Тоненькой рдяной полоской уже догорал за домом слободки закат.

– Вы помните ту девушку… ну, которая пела в госпитале? – спросил вдруг Митя. Он даже не подумал, что этот вопрос может быть неожиданным для Куликова, потому что, как и всюду, Аза была сейчас с ним в этой прогулке по городу.

– Ту, что так красива? Разве можно ее не помнить! – воскликнул Куликов.

– Хотите, зайдем к ней?

Куликов колебался, видимо все-таки обескураженный этим предложением, и Митя, боясь отказа, боясь, что хоть в какой-то малости прервется их дружеское мужское единение, и трепетно, ревниво дорожа им, продолжал настаивать:

– Пойдемте же! Мне почему-то хочется, чтобы вы пошли. Может быть, вы опять думаете, что мне будет неприятно потом от моей откровенности? А у меня нет от вас никаких секретов, поверьте мне…

Куликов обнял его одной рукой за плечи.

– Ну что ты, дурачок, разволновался!
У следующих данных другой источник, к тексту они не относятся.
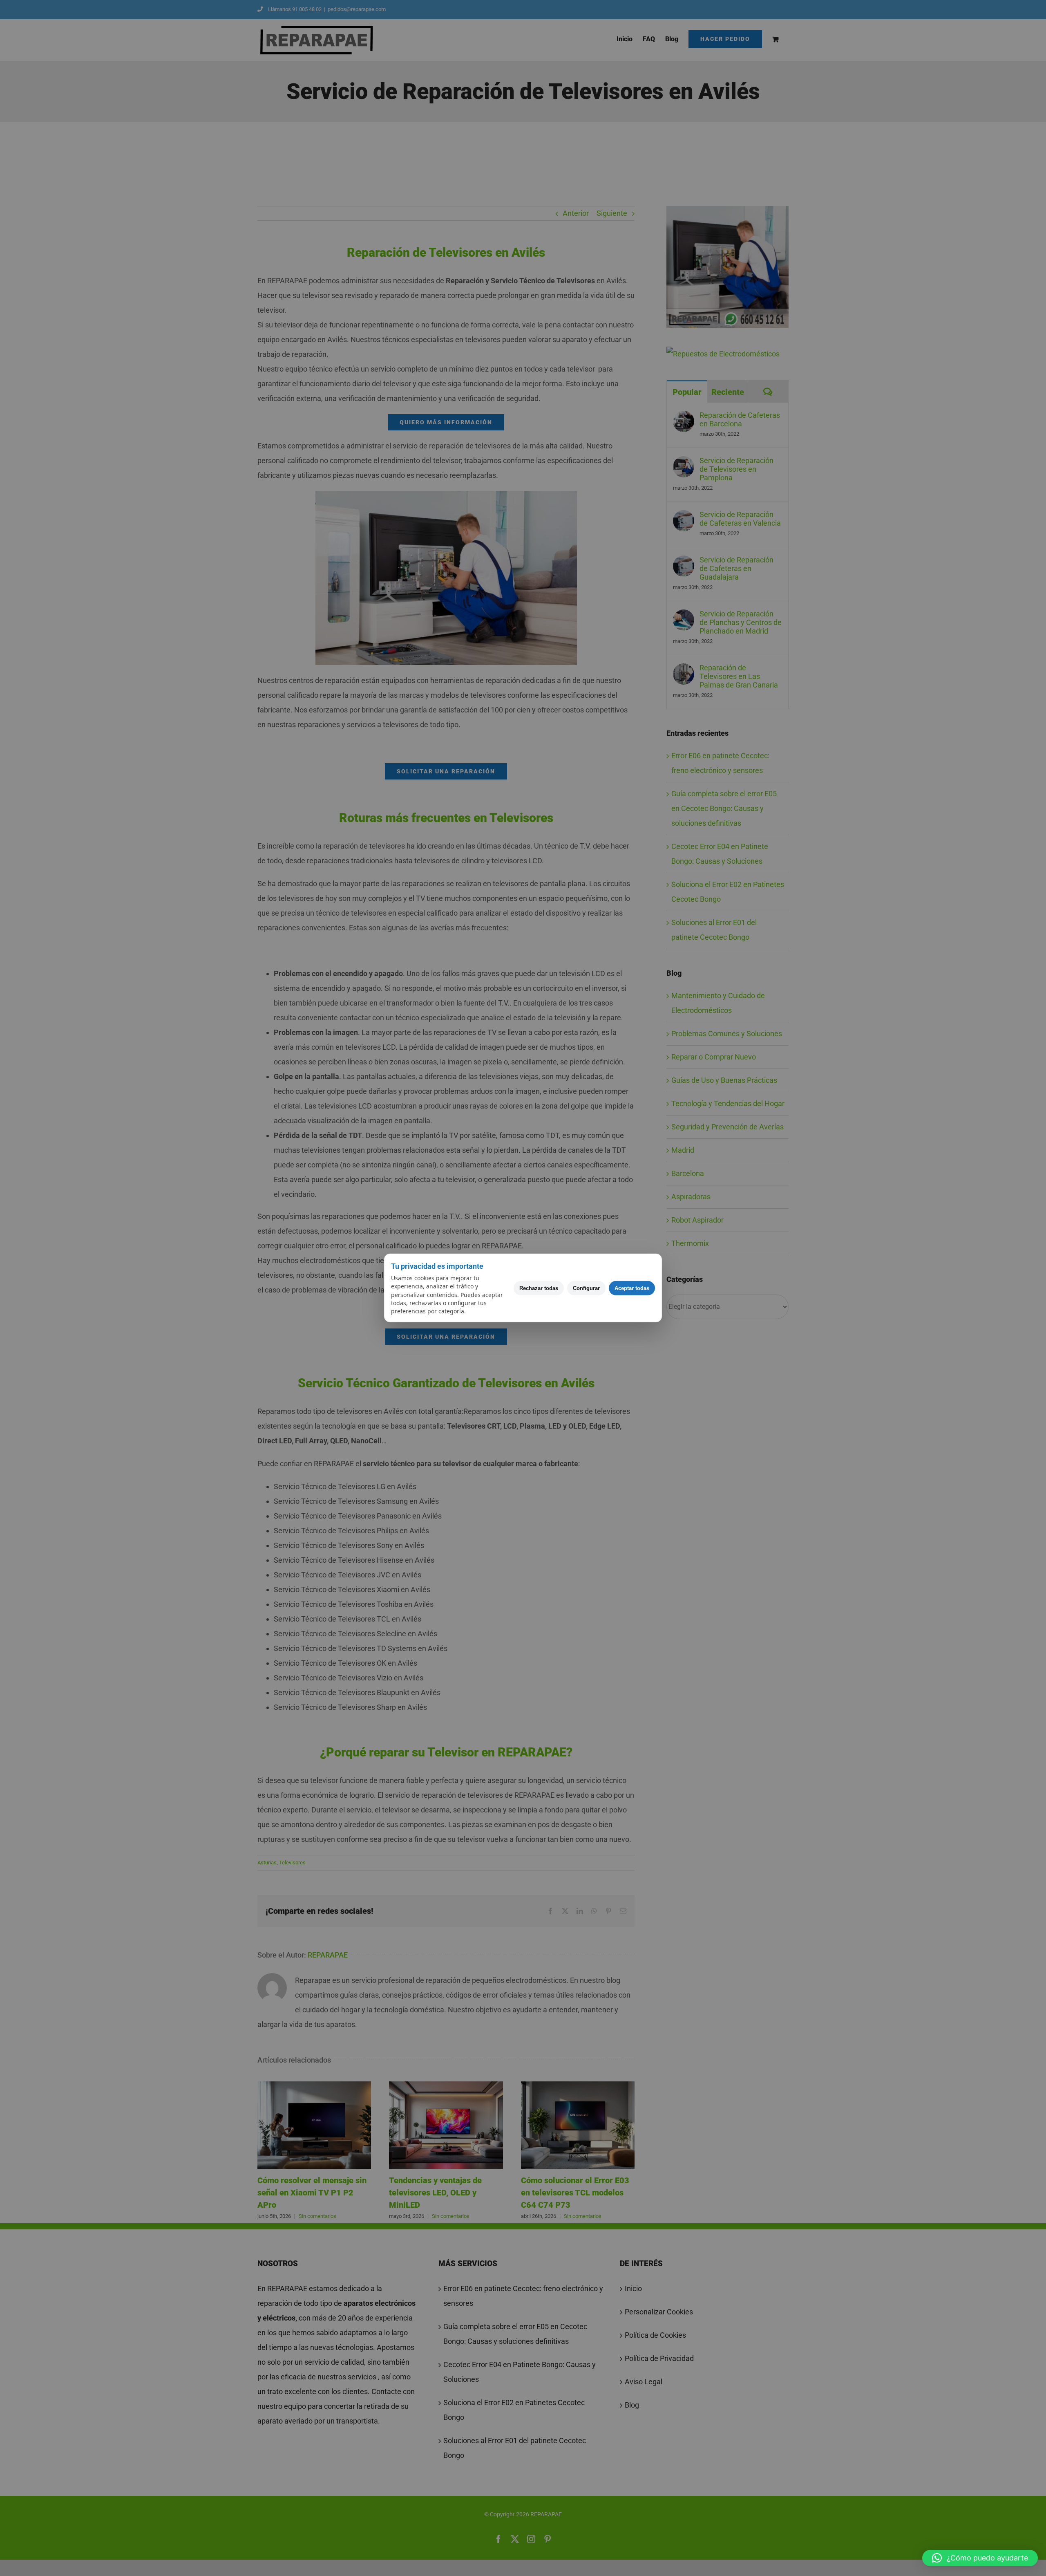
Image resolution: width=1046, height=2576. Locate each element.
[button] (980, 2558)
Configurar (586, 1288)
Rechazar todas (538, 1288)
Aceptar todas (632, 1288)
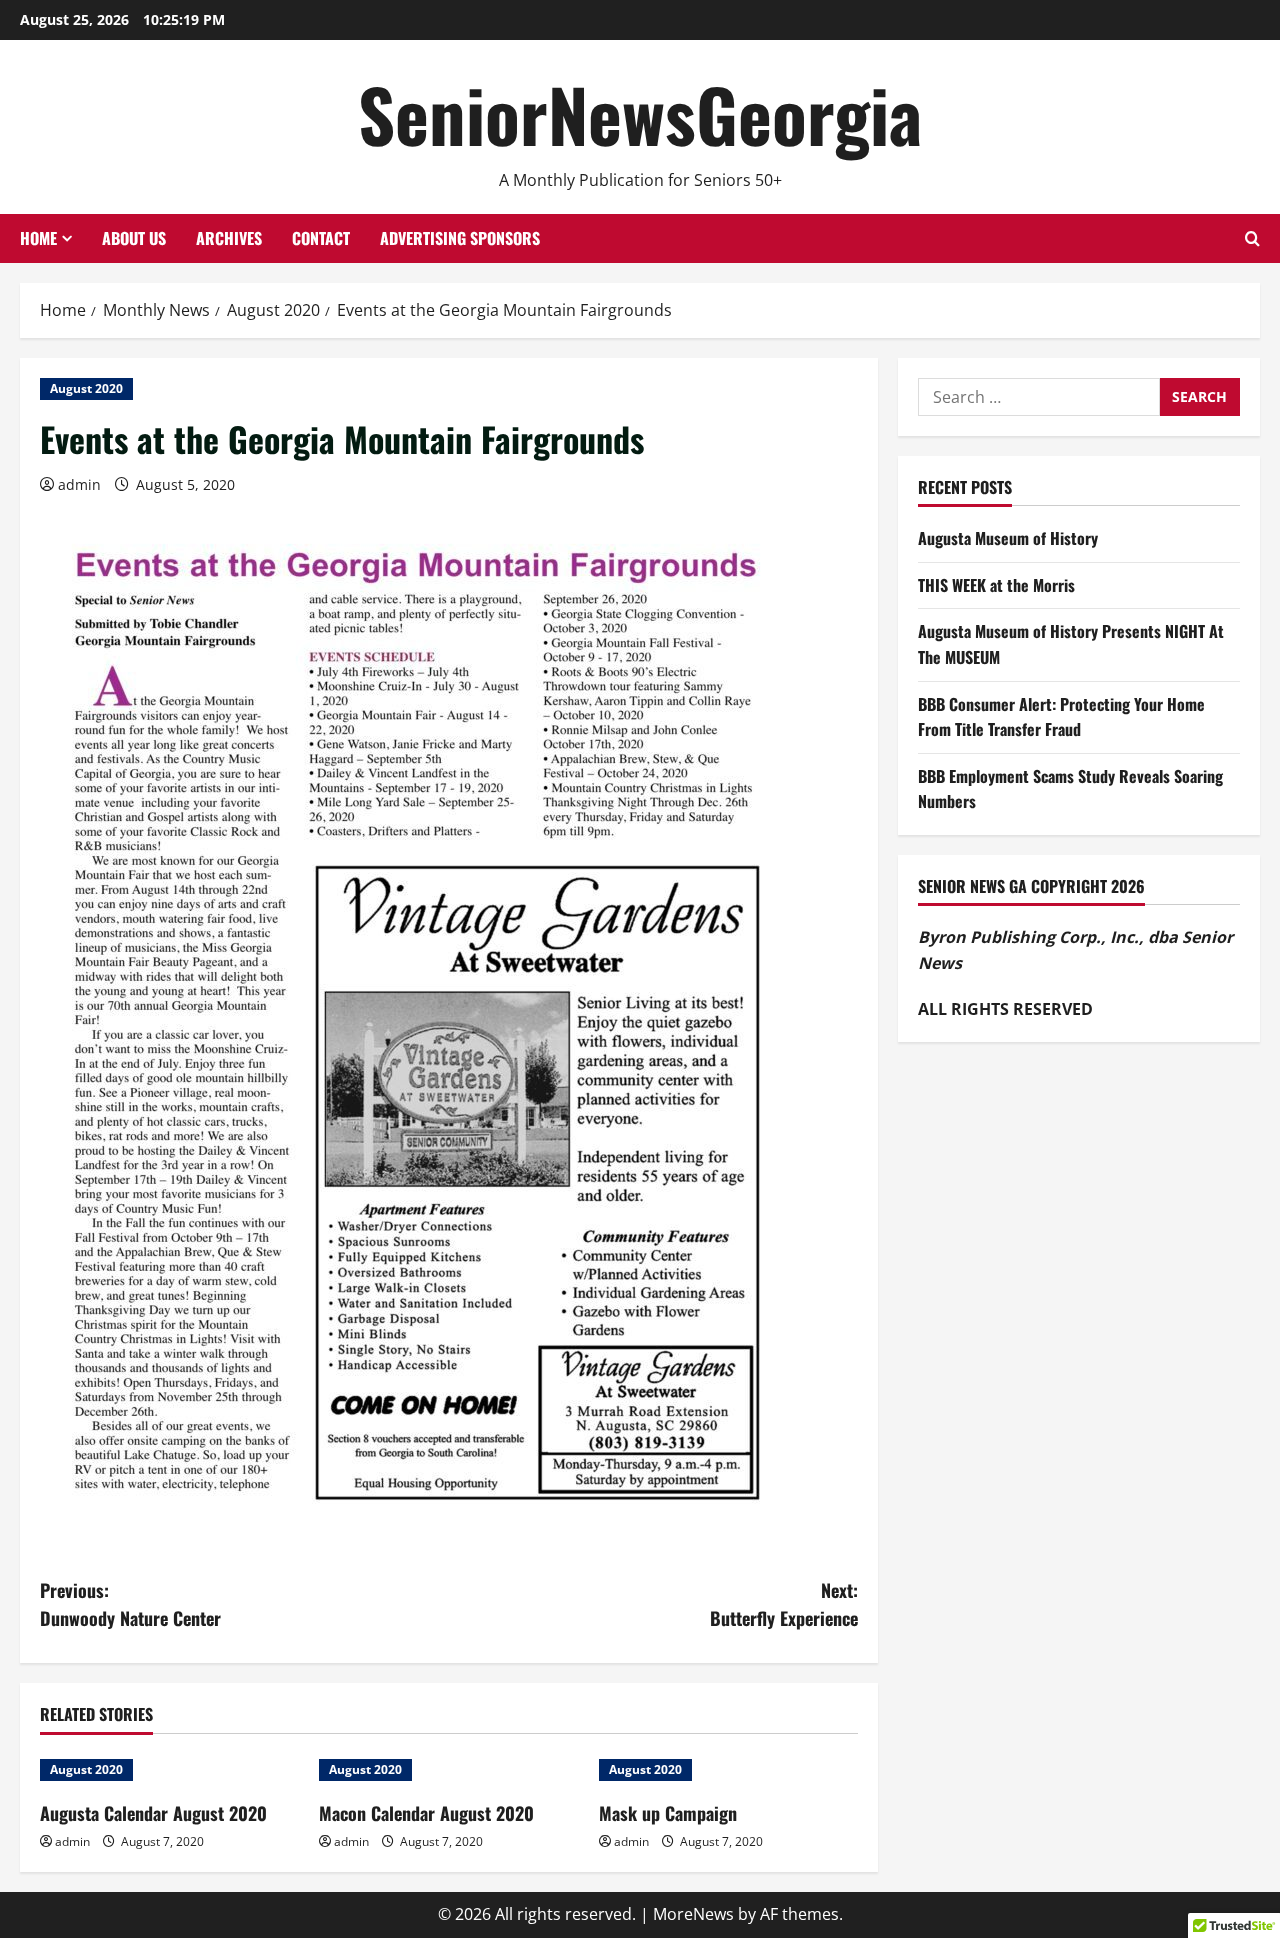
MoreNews (693, 1914)
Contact (321, 238)
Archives (229, 238)
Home (38, 238)
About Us (134, 238)
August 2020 (86, 388)
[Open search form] (1252, 238)
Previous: (130, 1604)
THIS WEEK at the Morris (996, 585)
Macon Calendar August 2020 (426, 1813)
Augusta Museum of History (1008, 539)
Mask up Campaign (668, 1813)
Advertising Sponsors (460, 238)
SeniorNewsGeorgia (640, 113)
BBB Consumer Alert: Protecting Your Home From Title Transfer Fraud (1061, 717)
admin (79, 484)
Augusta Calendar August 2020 (153, 1813)
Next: (784, 1604)
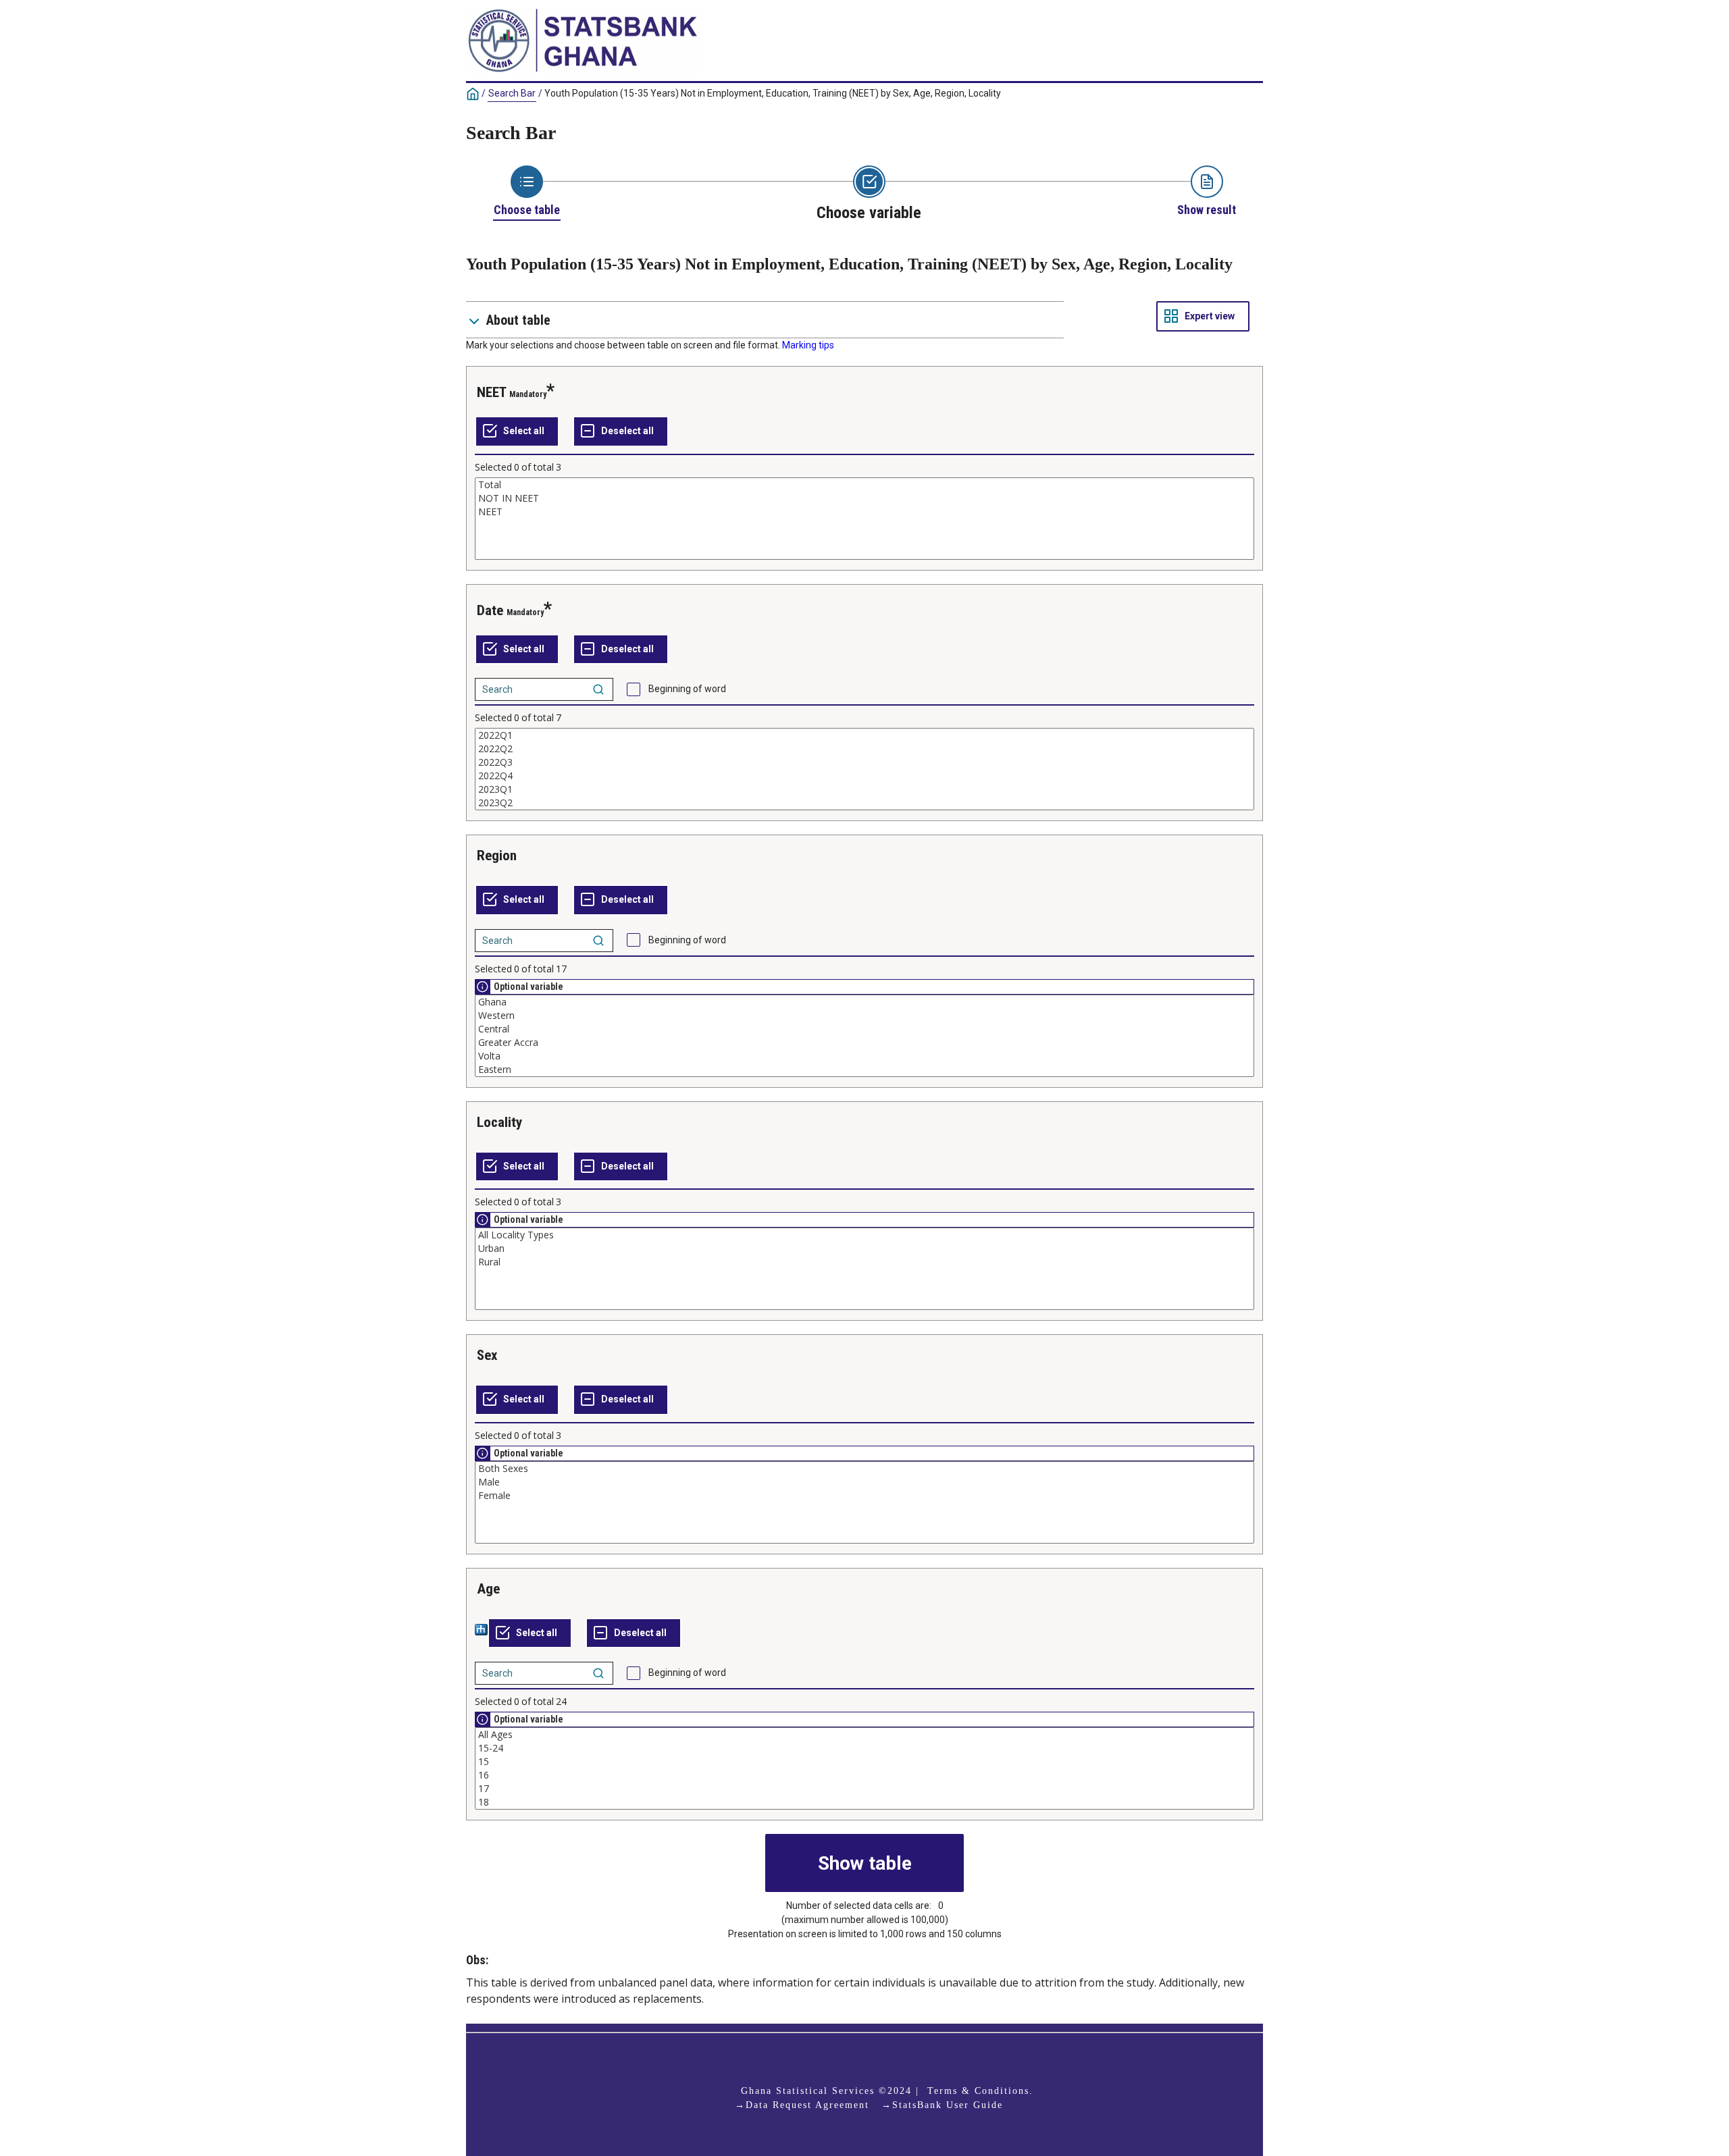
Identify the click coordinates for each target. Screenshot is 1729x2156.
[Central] (864, 1029)
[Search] (598, 689)
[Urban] (864, 1248)
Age (488, 1589)
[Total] (864, 485)
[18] (864, 1802)
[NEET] (864, 512)
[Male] (864, 1482)
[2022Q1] (864, 735)
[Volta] (864, 1056)
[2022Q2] (864, 749)
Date (490, 610)
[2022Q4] (864, 776)
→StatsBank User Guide (942, 2105)
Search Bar (512, 93)
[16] (864, 1775)
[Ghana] (864, 1002)
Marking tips (808, 345)
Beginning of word (687, 688)
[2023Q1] (864, 789)
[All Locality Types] (864, 1235)
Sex (487, 1355)
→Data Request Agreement (802, 2105)
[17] (864, 1788)
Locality (499, 1122)
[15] (864, 1761)
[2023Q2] (864, 803)
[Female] (864, 1495)
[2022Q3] (864, 762)
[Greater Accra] (864, 1042)
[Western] (864, 1015)
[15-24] (864, 1748)
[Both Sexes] (864, 1468)
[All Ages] (864, 1734)
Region (497, 855)
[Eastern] (864, 1069)
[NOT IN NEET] (864, 498)
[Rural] (864, 1262)
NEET (491, 392)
Пойдем, ведь я же не отказываюсь.

Когда они, натыкаясь на противопожарные ящики с песком, поднимались по темной лестнице на третий этаж дома, где жила Аза, Митя предупредил:

– Она ничего не знает.

– Понятно, – ответил Куликов.

Дверь им отворила Валентина Васильевна – женщина, должно быть, не менее красивая в молодости, чем дочь, и теперь еще сохранившая эдакую красоту пятидесятилетней дамы. Она непритворно обрадовалась гостям, помогала Куликову стаскивать тесноватую шинель и сразу настроила и его и Митю на непринужденный домашний лад.

– Да-а-а, – говорил Куликов, растирая озябшие руки и с улыбкой оглядываясь по сторонам, – отвык я от таких квартирок. «Свет хрустальных люстр отражался в черной крышке рояля. Белоусый генерал, облаченный в роскошный бухарский халат, сидел в старинном вольтеровском кресле, посасывая длинный чубук с крепким турецким табаком…» Хрустальных люстр нет, генерала нет, рояль, правда, есть, и вообще все тут чудесно и располагает к стакану горячего чая.

– Могу предложить любой сорт, – в тон ему ответила Аза. – Есть морковный, есть на ржаных корках, есть на шиповнике, есть на липовом цвету.

Позвав сюда Куликова, Митя был озабочен тем, чтобы эти дорогие ему люди понравились друг другу, чтобы в мечтах о будущем он как-то мог соединить их обоих с собой, и теперь видел, что именно так и случилось.